Source passage:
** begin **
Pulsar Clients
Pulsar exposes a client API with language bindings for Java, Go, Python, C++ and C#. The client API optimizes and encapsulates Pulsar's client-broker communication protocol and exposes a simple and intuitive API for use by applications.
Under the hood, the current official Pulsar client libraries support transparent reconnection and/or connection failover to brokers, queuing of messages until acknowledged by the broker, and heuristics such as connection retries with backoff.
Custom client libraries If you'd like to create your own client library, we recommend consulting the documentation on Pulsar's custom binary protocol.
Client setup phase
Before an application creates a producer/consumer, the Pulsar client library needs to initiate a setup phase including two steps:
- The client attempts to determine the owner of the topic by sending an HTTP lookup request to the broker. The request could reach one of the active brokers which, by looking at the (cached) zookeeper metadata knows who is serving the topic or, in case nobody is serving it, tries to assign it to the least loaded broker.
** end **
Data for this task:
** begin **
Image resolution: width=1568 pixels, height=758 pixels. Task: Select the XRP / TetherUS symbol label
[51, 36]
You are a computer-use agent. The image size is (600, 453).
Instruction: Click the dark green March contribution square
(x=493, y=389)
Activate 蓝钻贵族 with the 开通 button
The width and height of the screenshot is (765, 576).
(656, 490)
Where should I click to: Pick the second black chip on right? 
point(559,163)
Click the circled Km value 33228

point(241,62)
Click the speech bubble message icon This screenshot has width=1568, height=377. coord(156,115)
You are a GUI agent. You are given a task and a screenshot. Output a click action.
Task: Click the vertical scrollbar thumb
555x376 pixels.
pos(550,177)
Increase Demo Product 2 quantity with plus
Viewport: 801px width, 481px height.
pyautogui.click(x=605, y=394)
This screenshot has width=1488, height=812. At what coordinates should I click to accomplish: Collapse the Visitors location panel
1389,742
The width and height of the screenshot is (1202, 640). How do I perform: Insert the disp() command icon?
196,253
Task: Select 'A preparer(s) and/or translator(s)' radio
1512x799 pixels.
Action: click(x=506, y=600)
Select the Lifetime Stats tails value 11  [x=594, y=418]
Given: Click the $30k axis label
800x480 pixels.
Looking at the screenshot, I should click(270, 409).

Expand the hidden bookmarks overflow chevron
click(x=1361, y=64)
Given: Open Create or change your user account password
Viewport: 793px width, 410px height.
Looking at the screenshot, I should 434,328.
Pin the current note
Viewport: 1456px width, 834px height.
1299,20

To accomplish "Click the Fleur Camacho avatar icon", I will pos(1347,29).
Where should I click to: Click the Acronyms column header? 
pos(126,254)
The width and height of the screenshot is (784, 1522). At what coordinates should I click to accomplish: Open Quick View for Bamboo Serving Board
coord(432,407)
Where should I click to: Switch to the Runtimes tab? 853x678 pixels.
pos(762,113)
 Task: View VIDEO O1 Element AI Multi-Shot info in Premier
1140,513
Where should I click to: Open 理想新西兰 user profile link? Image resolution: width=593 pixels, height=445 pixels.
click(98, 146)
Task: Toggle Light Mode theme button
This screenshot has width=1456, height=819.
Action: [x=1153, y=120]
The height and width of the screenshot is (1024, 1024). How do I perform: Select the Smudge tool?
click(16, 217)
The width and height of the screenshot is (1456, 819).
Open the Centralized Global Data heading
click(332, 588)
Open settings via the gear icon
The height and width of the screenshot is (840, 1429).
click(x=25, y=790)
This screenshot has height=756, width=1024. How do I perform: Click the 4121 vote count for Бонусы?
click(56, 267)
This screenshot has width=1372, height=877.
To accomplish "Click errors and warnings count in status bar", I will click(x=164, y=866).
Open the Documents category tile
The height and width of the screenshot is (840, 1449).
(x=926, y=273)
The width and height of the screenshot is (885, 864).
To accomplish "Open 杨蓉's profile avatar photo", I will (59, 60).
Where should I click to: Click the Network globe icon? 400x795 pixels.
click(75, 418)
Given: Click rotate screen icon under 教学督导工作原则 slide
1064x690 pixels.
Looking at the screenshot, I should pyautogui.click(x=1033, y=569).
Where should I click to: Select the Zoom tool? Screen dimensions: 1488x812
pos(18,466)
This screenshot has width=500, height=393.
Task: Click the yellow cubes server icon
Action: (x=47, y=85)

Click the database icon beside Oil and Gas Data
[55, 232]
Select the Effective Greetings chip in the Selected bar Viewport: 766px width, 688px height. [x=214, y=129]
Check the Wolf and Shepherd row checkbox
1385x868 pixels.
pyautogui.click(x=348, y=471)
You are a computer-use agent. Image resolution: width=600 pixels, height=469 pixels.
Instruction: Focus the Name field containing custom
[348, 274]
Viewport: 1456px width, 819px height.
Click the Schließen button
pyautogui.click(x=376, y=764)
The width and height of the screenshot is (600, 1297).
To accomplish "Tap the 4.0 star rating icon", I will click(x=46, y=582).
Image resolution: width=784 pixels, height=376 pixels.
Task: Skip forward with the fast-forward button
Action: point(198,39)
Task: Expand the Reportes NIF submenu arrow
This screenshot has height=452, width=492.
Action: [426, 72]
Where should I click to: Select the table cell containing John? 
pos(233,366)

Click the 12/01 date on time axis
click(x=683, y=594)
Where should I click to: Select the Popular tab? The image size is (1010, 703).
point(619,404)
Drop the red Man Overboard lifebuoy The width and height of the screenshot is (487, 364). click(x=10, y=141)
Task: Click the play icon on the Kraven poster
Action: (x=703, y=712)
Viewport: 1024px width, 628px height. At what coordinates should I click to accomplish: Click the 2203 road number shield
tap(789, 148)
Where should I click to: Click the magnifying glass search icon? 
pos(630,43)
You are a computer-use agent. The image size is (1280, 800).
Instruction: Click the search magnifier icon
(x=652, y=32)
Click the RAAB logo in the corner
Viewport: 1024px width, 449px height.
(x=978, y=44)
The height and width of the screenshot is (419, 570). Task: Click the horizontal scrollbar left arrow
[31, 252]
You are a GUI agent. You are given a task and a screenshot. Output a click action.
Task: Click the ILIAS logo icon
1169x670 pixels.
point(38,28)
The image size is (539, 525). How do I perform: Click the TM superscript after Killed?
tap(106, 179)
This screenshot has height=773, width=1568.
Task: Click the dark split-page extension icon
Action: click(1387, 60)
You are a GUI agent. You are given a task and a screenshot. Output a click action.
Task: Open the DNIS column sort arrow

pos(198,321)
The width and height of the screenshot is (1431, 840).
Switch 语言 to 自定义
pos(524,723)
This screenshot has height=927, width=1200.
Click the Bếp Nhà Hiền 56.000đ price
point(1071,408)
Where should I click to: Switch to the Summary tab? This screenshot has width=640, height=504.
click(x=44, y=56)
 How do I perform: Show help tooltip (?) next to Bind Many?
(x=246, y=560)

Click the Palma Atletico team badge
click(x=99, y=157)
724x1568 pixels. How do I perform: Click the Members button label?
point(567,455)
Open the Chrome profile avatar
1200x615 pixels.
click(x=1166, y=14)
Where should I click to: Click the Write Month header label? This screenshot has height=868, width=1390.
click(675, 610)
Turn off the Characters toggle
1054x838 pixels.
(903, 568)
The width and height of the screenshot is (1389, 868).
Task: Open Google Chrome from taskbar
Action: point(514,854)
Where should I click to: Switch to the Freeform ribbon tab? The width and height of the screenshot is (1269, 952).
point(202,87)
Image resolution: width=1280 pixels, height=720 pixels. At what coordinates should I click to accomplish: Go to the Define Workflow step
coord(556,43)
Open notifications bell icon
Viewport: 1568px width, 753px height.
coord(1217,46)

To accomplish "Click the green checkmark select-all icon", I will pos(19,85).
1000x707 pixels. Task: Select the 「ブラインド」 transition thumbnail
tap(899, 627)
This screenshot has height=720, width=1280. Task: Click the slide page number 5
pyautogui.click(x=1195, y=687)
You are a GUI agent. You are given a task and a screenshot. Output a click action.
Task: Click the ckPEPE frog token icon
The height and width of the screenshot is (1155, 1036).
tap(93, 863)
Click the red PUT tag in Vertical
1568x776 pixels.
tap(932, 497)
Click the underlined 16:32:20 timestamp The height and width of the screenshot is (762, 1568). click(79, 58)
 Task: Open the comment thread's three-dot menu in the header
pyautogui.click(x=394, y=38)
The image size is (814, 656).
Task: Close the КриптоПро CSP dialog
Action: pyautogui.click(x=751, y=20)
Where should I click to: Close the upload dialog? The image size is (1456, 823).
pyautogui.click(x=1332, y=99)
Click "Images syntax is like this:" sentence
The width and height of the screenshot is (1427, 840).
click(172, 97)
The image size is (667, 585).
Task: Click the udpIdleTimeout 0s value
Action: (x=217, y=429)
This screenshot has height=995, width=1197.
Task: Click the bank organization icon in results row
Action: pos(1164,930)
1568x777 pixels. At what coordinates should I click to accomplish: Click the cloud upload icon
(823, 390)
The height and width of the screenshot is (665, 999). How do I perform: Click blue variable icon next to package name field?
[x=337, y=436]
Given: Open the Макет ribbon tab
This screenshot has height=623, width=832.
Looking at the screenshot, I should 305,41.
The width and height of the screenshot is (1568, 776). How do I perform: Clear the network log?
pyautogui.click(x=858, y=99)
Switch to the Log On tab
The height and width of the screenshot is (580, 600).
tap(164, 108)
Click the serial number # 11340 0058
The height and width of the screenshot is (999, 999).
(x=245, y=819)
** end **
List of tasks:
- a) Reproduce everything in the listing from the line containing "Given: Click the $30k axis label" down to the line containing "click(332, 588)", with both of those lines included.
- b) Carry on the passage about Pulsar clients from the point where it stops.
The text on Pulsar clients and the listing come from separate sources.

Expected results:
- a)
Given: Click the $30k axis label
800x480 pixels.
Looking at the screenshot, I should click(270, 409).

Expand the hidden bookmarks overflow chevron
click(x=1361, y=64)
Given: Open Create or change your user account password
Viewport: 793px width, 410px height.
Looking at the screenshot, I should 434,328.
Pin the current note
Viewport: 1456px width, 834px height.
1299,20

To accomplish "Click the Fleur Camacho avatar icon", I will pos(1347,29).
Where should I click to: Click the Acronyms column header? 
pos(126,254)
The width and height of the screenshot is (784, 1522). At what coordinates should I click to accomplish: Open Quick View for Bamboo Serving Board
coord(432,407)
Where should I click to: Switch to the Runtimes tab? 853x678 pixels.
pos(762,113)
 Task: View VIDEO O1 Element AI Multi-Shot info in Premier
1140,513
Where should I click to: Open 理想新西兰 user profile link? Image resolution: width=593 pixels, height=445 pixels.
click(98, 146)
Task: Toggle Light Mode theme button
This screenshot has width=1456, height=819.
Action: [x=1153, y=120]
The height and width of the screenshot is (1024, 1024). How do I perform: Select the Smudge tool?
click(16, 217)
The width and height of the screenshot is (1456, 819).
Open the Centralized Global Data heading
click(332, 588)

- b)
- Once the client library has the broker address, it creates a TCP connection (or reuses an existing connection from the pool) and authenticates it. Within this connection, client and broker exchange binary commands from a custom protocol. At this point the client sends a command to create producer/consumer to the broker, which will comply after having validated the authorization policy.
Whenever the TCP connection breaks, the client immediately re-initiates this setup phase and keeps trying with exponential backoff to re-establish the producer or consumer until the operation succeeds.
Reader interface
In Pulsar, the "standard" consumer interface involves using consumers to listen on topics, process incoming messages, and finally acknowledge those messages when they are processed. Whenever a new subscription is created, it is initially positioned at the end of the topic (by default), and consumers associated with that subscription begin reading with the first message created afterward. Whenever a consumer connects to a topic using a pre-existing subscription, it begins reading from the earliest message un-acked within that subscription. In summary, with the consumer interface, subscription cursors are automatically managed by Pulsar in response to message acknowledgements.
The reader interface for Pulsar enables applications to manually manage cursors. When you use a reader to connect to a topic---rather than a consumer---you need to specify which message the reader begins reading from when it connects to a topic. When connecting to a topic, the reader interface enables you to begin with:
- The earliest available message in the topic
- The latest available message in the topic
- Some other messages between the earliest and the latest. If you select this option, you'll need to explicitly provide a message ID. Your application will be responsible for "knowing" this message ID in advance, perhaps fetching it from a persistent data store or cache.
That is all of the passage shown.